Dodaje, że w tym momencie z jej ojcem nie ma praktycznie kontaktu. Leki może dostawać tylko w kroplówce, jest karmiony sondą.
– Są nikłe szanse, że będzie jakaś poprawa. Ale co jeśli takie sytuacje będą się powtarzać z innymi pacjentami? Czy tacy ludzie są już spisani na straty? Przecież oni też zasługują na dostęp do leczenia szpitalnego, bo w zakładzie opiekuńczym nie ma takich możliwości – podkreśla.

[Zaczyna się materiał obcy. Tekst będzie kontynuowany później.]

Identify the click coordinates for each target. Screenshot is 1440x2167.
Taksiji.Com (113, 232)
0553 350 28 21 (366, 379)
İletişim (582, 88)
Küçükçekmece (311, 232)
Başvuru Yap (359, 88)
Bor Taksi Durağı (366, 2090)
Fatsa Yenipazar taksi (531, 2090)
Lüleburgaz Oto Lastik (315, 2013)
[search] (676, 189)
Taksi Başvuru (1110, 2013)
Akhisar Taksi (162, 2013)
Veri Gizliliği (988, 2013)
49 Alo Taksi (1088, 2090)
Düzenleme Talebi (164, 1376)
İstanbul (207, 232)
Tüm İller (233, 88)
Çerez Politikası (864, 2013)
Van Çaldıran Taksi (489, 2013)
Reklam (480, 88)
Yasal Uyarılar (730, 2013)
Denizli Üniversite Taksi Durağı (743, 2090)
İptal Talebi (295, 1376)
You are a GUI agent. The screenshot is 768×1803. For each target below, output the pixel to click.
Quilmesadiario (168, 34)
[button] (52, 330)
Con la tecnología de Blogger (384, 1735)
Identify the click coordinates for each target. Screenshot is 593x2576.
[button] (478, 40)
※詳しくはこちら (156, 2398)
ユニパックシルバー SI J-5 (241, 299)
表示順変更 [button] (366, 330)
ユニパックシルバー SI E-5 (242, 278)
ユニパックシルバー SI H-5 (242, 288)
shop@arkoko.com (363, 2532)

– Objawy kliniczne wskazują na udar, tak jak poinformowała rodzina pacjenta. Żeby to jednak stwierdzić ze stuprocentową pewnością potrzebna jest diagnostyka, która jest możliwa tylko w szpitalu. Nieprzewiezienie pacjenta w takiej sytuacji do szpitala może wiązać się z ryzykiem – przyznaje dr n. med. Aneta Tylec, zastępca dyrektora ds. medycznych Samodzielnego Publicznego Psychiatrycznego Zakładu Opiekuńczo-Leczniczego w Celejowie. – Z drugiej jednak strony, zespół ratownictwa medycznego, bierze też pod uwagę inne kwestie np. to czy stan pacjenta pozwala na transport, a także choroby współistniejące czy wiek. Niestety miejsca w szpitalach są aktualnie ograniczone – dodaje.
Dyrektor potwierdza, że karetka przyjechała do pacjenta dwukrotnie. Po badaniu nie został jednak zabrany do szpitala. – Zdarzają się sytuacje, że pogotowie nie zabiera pacjenta do szpitala, co nie znaczy, że nie ma z nim współpracy. Kiedy potwierdzono u nas ognisko koronawirusa SARS-CoV-2 karetka zawsze przyjeżdżała na nasze wezwanie, a część pacjentów była i jest nadal hospitalizowana – zaznacza Aneta Tylec.
Zarówno w środę jak i w czwartek do pacjenta przyjechały zespoły ratownictwa z Nałęczowa, które podlegają pod szpital w Puławach. Dlaczego 66-latek nie został zabrany do szpitala?
– Mamy do czynienia z różnymi sytuacjami. Nie znam tej sprawy, będą ją wyjaśniał – zapowiada Piotr Rybak, dyrektor szpitala w Puławach. W poniedziałek ma się odnieść do tej sprawy.
Będzie to również wyjaśniał NFZ. – Zwrócimy się o to do dyrekcji puławskiego szpitala – mówi Małgorzata Bartoszek, rzeczniczka lubelskiego NFZ.